Text to read:
Eight Fallacies of Distributed Computing


The Eight Fallacies of Distributed Computing are a set of assumptions that developers make while designing Distributed Systems which might backfire and cause additional work and system redesign in the long run.

In this article, I will briefly discuss each of these fallacies, understand the problem statement and explain the best practices/design patterns that can help us to resolve these issues.

Fallacies of Distributed Computing

The network is reliable

Service calls made over the network might fail. There can be congestion in network or power failure impacting your systems. The request might reach the destination service but it might fail to send the response back to the primary service. The data might get corrupted or lost during transmission over the wire. While architecting distributed cloud applications, you should assume that these type of network failures will happen and design your applications for resiliency.

To handle this scenario, you should implement automatic retries in your code when such a network error occurs. Say one of your services is not able to establish a connection because of a network issue, you can implement retry logic to automatically re-establish the connection.

Implementing message queues can also help in decoupling dependencies. Based on your Business use case you can implement queues to make your services more resilient. Messages in the queue won’t be lost until they are processed. If your Business use case allows Fire and Forget type of requests compared to synchronous Request/Response, queues can be a good solution to reduce the tight coupling between components in your architecture and increase system reliability when there are network issues or systems are down.

Message Queues

Latency is zero

Service calls made over the network is not instant. There can be scenarios where you are spending time waiting for the service response. Making remote calls over the internet has much higher latency as compared to making in-memory calls. To add to this pain, if you have services communicating with each other which are hosted in different data centers, there will be a latency associated depending upon the network connectivity, firewalls, available bandwidth, and the data transfer volume.

There are a number of things which you can do to handle such latencies —

  • When you have several dependent services, a well-designed caching strategy can decrease the network cost and improve application performance. 
  • Try to reduce the number of database calls. Database calls are expensive. The number of roundtrips to the database needs to be minimized.
  • Implementing technologies like Transaction Replication can help you to move data across Availability Zones with minimal latency.
  • If you are leveraging Cloud platforms, then it’s beneficial to deploy applications in Availability Zones near the client location.
  • Make bulk requests instead of making hundreds of individual requests from your application.

Caching Strategy

Bandwidth is infinite

Bandwidth is the capacity of a network to transfer data over a period of time. For an enterprise, as the traffic flowing between the various data centers increases, the requirement for bandwidth increases. It is important to be aware of how much data you need to transfer over the network to suffice your Business use case and the associated dependencies. Depending upon the capacity say 1G vs 10G – the associated cost will change.

Data listing:
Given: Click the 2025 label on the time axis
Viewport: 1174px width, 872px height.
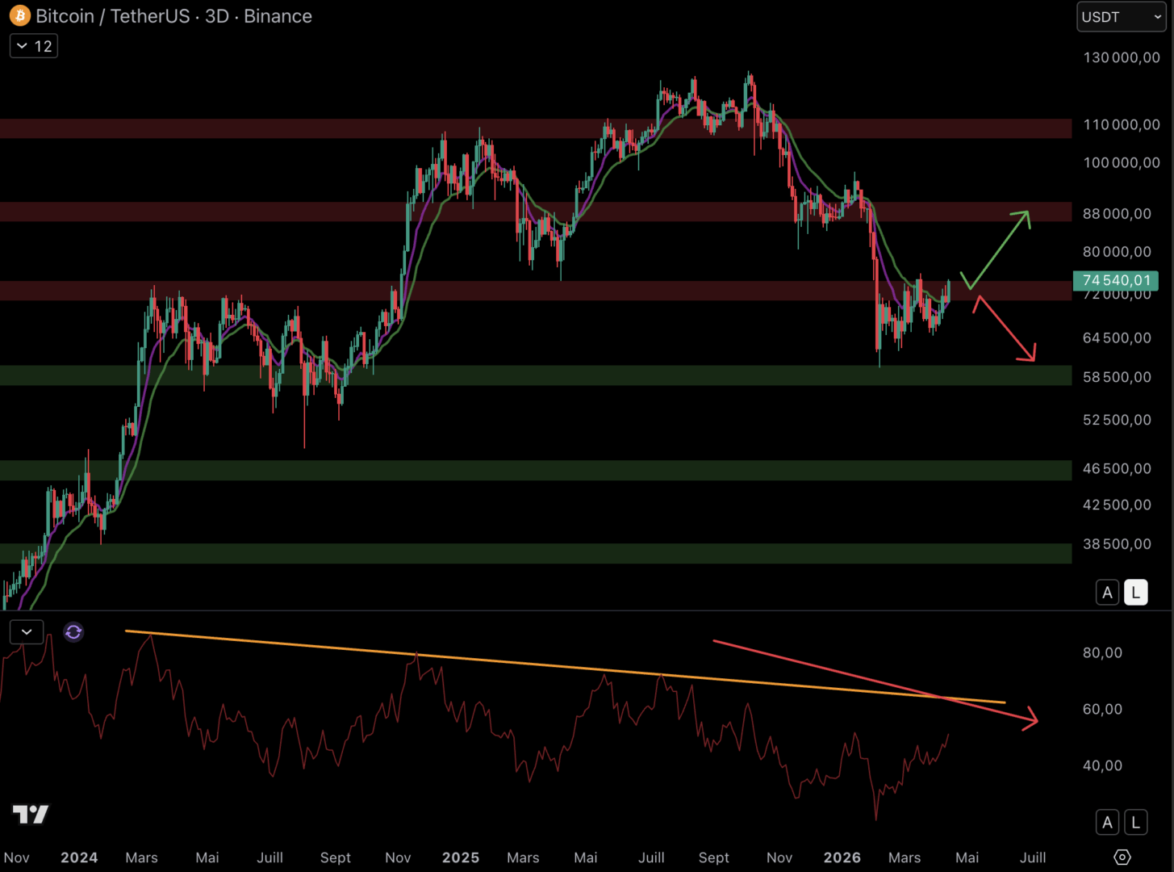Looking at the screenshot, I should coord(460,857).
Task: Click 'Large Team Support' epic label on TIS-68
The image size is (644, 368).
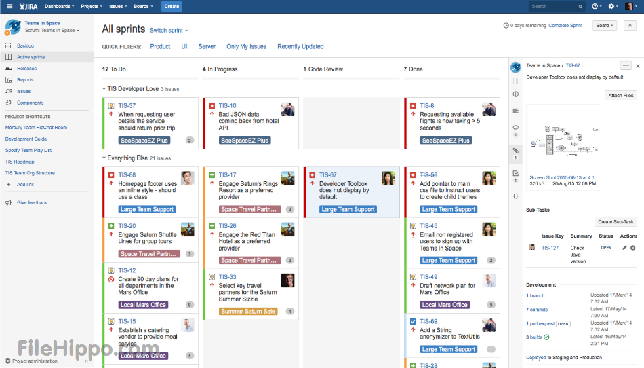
* * *
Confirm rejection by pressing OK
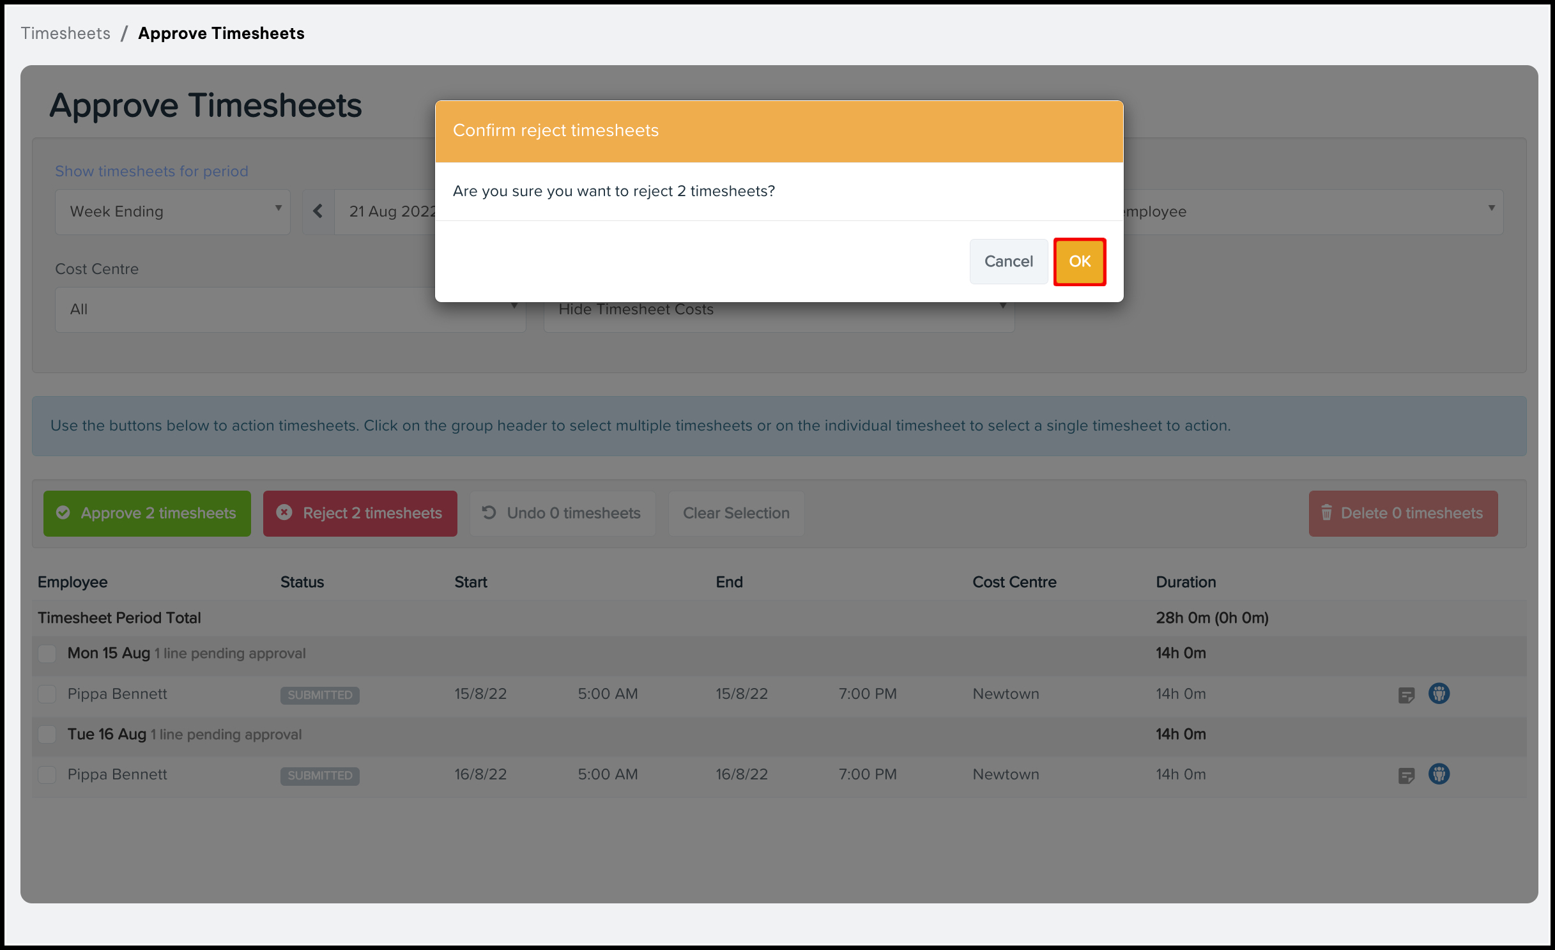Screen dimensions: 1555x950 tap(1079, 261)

Problems to solve:
[A] Translate this sentence from the article on the fallacies of distributed computing into Spanish: "Messages in the queue won’t be lost until they are processed."
[B] Pick up the article on the fallacies of distributed computing after its last sentence and keep writing it.

Answers to the exercises:
[A] Los mensajes de la cola no se perderán hasta que se procesen.

[B]
When you start working on a new service, you should discuss with Business and figure out what the expected application traffic is going to be and how much data is expected to be flowing over the network & if there is an SLA associated with this data transfer. Things get trickier when you have services communicating with each other and are hosted in different data centers since there is a latency associated with it.

Some potential solutions and approaches to handle such scenario are —

  • Applying throttling policy for each of your customers. This will safeguard your system from being overwhelmed by a single customer and in the process impact other customers trying to access your service.
  • If you need better network connection you can purchase a dedicated network connection with higher capacity.
  • Using database replication technology you can have multiple replicas of your database across different data centers, hence you can manage your application traffic better by splitting it between the replicas.
  • In a Monolithic architecture, this issue can get more prominent where we transfer huge amount of data between services. Once you start following Domain Driven Design and break your monolithic application into smaller Microservices you needn’t deal with huge data volume transfer.

Multi AZ Deployments

The network is secure

There is a fun quote which states that the only network that is secure is the one that is not connected to any network. How many times have we heard in news about security breaches?

In a distributed system, there can be multiple loopholes in securing your application. Hackers can break through your unsecured network and can cause huge information breach. There can also be a security vulnerability associated with data transmitting over the network. Hence all untrustworthy networks need to be identified.

Building secure applications and having a security mindset is critical to have while developing your applications. Security needs to be built at multiple levels – application, infrastructure, and network.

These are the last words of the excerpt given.